I was pretty close to rock bottom when a coworker, Mindi, suggested an absolutely insane idea. She is an avid runner and said there was a half marathon coming up in May and that I should think about training for it. I reminded her that I didn’t run, she countered with the fact that there is also a walking division. It doesn’t matter how I do it, it only matters that I finish. Of course Mindi happened to mention this idea in the presence of Courtney who thought it sounded like a load of fun and that of course I should do it, and of course she wants to do it, and we could both totally do it (sometimes her enthusiasm is hard to say no to). Next thing I know, I’m signing up for the half marathon and the local training group. I received my training packet and decided this was it. If Arthur, a baby who was never supposed to have lived long enough to be born could live for thirteen days, there is no reason that his mother, who was morbidly obese and clinically depressed couldn’t walk for thirteen miles.
The first day of training was terrible. I didn’t realize how out of shape I had become, I was huffing and puffing and hurting, but I walked a whole mile. Roy looked at me when I walked through the door and thought that he wouldn’t blame me if I never went out again, but I did. It was a sixteen week program and I decided that if it was too hard after a month that I would quit. The first month passed and I thought yes, this program is just too hard. But I had no intention of quitting. It hurt to log all of those miles, but I liked that I could pair physical pain with emotional pain, and would always set goals to make myself hurt more on the outside than the inside.

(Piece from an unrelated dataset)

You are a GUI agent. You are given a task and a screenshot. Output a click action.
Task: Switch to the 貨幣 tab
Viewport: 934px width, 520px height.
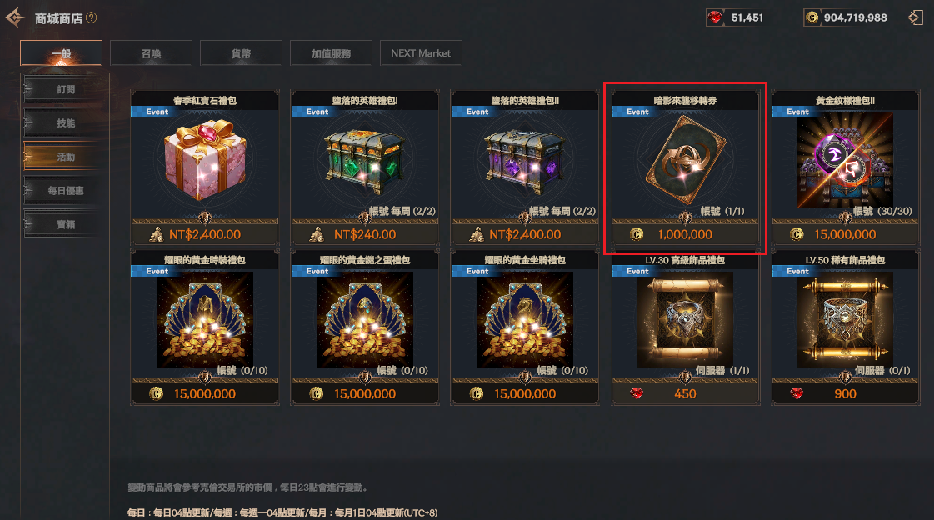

I discovered that when it was just my thoughts, the road, and me, I felt a sense of peace and well-being that I’m not sure if I ever have had before. There were days when I would go out and come back frustrated, crying, and in pain, but I never stopped. Looking back, I feel like the tears and pain were just the anger, depression, and hurt flowing out instead of continuing to poison me. I ended up completing the half marathon without setting any land-speed records or hurting myself. The most amazing part of the end of this story is that it wasn’t the end of the story at all. I continued to walk for long distances even after the race was over. I live 2.5 miles from my office and I try to commute by foot most days, logging about 25 miles a week in commuting time plus I like to go for longer treks on the weekends. I have now completed a total of three half marathons and my times keep improving. I have also, just recently, taken up jogging and would like to run at least a good portion of my next half marathon. The best part of this story is that I am enjoying an internal peace and tranquility now that I have never known. I feel that that big open wound in my spirit that I liked to leave exposed and show off to whoever would look is now closed. Yes, there is an ugly scar there, but scars tell a story just like I am telling Arthur’s story.
During the innocent time that I thought I was pregnant with a healthy baby, Roy and I would imagine what Arthur would be like, and I would say that I just knew that he would always be in trouble at daycare for using his running feet instead of his walking feet. We were crushed when Arthur’s prognosis was to never be able to run, let alone walk. Since Arthur never got the opportunity for his feet to walk or run, I will do it in his honor every chance I get.